Brano proposto:
##############################

Terra, così immensa ma in realtà così piccola, persa nell’infinità del cosmo. Un luogo a noi familiare, popolato da una impressionante gamma di forme di vita che ne invade ogni angolo, e ricco di una varietà di scenari e paesaggi senza paragoni. Tuttavia, l’inquinamento e il cambiamento climatico, ormai inarrestabile, sono gravissime minacce che rischiano di alterare irrimediabilmente il nostro piccolo e prezioso pianeta blu.
A causa di una crescente emissione dei gas serra, l’atmosfera terrestre intrappola una frazione sempre maggiore di energia solare con un progressivo aumento della temperatura. Una delle potenziali strategie per mitigare gli effetti del riscaldamento globale consisterebbe nell’intercettare e bloccare una piccola frazione della radiazione solare, circa l’1-2 per cento, prima che questa raggiunga il nostro pianeta. Su questa idea si fonda un nuovo studio, condotto dagli astronomi del Center for Astrophysics | Harvard & Smithsonian e dell’Università dello Utah, che propone di utilizzare non degli schermi, o dei pannelli, come ipotizzato da decenni da vari scienziati, bensì “polvere cosmica”. Questa, posizionata alla giusta distanza dalla Terra, fungerebbe da “ombrello” per il nostro pianeta, riducendo così la radiazione solare che incide su di esso.
Un’idea apparentemente fantascientifica ma che affonda le sue origini sul principio alla base della formazione dei sistemi planetari: lo sviluppo di nuovi pianeti, infatti, è un processo complesso che produce grandi quantità di polveri stellari che si dispongono attorno alla stella genitore, intercettando parte della sua radiazione luminosa. «Se prendessimo una piccola quantità di materiale, la mettessimo su un’orbita specifica tra la Terra e il Sole e la riducessimo in frantumi, potremmo bloccare parte della radiazione solare con una piccola quantità di massa», dice Ben Bromley, professore di fisica e astronomia all’Università dello Utah e primo autore dello studio.
La ricerca, pubblicata su Plos Climate, prende in esame sia diverse composizioni di polveri, che specifiche orbite su cui posizionarle, identificando due possibili scenari. Il primo prevede che la polvere, prodotta e lanciata da una stazione spaziale, venga posizionata tra il Sole e la Terra a una distanza di circa 1.5 milioni di chilometri da quest’ultima, in quello che viene chiamato primo punto lagrangiano (L1); una particolare posizione dove le forze gravitazionali tra Terra e Sole sono bilanciate. Nelle simulazioni, i ricercatori hanno monitorato il movimento delle particelle emessa da un’ipotetica stazione orbitante scoprendo che, una volta lanciata con precisione, la polvere seguirebbe un percorso tra la Terra e il Sole creando effettivamente ombra sul nostro pianeta. Tuttavia, radiazioni, venti solari ed effetti gravitazionali porterebbero facilmente fuori rotta le polveri rendendole ben presto inefficaci. Di conseguenza, sarebbe necessario rifornire costantemente l’orbita di nuovi detriti, il che renderebbe gli sforzi e i costi di questo sistema letteralmente astronomici. Il secondo scenario, apparentemente più efficiente, prevede di utilizzare direttamente la polvere lunare, lanciata in orbita per mezzo di una piattaforma posizionata sul nostro satellite e direzionata verso il Sole. In questa configurazione la polvere, emessa dalla superficie lunare, si disperderebbe lungo vari percorsi, e le simulazioni ne hanno individuati alcuni che la porterebbero attorno al medesimo punto L1. Inoltre, gli studi fatti sulle caratteristiche della polvere lunare hanno mostrato come questa risulti essere incredibilmente efficiente nella produzione di uno scudo solare.

##############################

Compiti da svolgere:
(a) Trascrivi dal brano sulla polvere cosmica tutto il testo che va da «Un’idea apparentemente fantascientifica» giù fino a «autore dello studio.».
(b) Secondo il brano sulla polvere cosmica, a quale distanza dalla Terra verrebbe collocata la polvere nel primo scenario?

Sezione dei dati:
##############################

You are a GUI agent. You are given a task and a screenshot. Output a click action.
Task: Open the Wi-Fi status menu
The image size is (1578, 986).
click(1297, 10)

##############################

Risposte ai compiti:
(a)
Un’idea apparentemente fantascientifica ma che affonda le sue origini sul principio alla base della formazione dei sistemi planetari: lo sviluppo di nuovi pianeti, infatti, è un processo complesso che produce grandi quantità di polveri stellari che si dispongono attorno alla stella genitore, intercettando parte della sua radiazione luminosa. «Se prendessimo una piccola quantità di materiale, la mettessimo su un’orbita specifica tra la Terra e il Sole e la riducessimo in frantumi, potremmo bloccare parte della radiazione solare con una piccola quantità di massa», dice Ben Bromley, professore di fisica e astronomia all’Università dello Utah e primo autore dello studio.

(b) A circa 1.5 milioni di chilometri dalla Terra, nel primo punto lagrangiano (L1).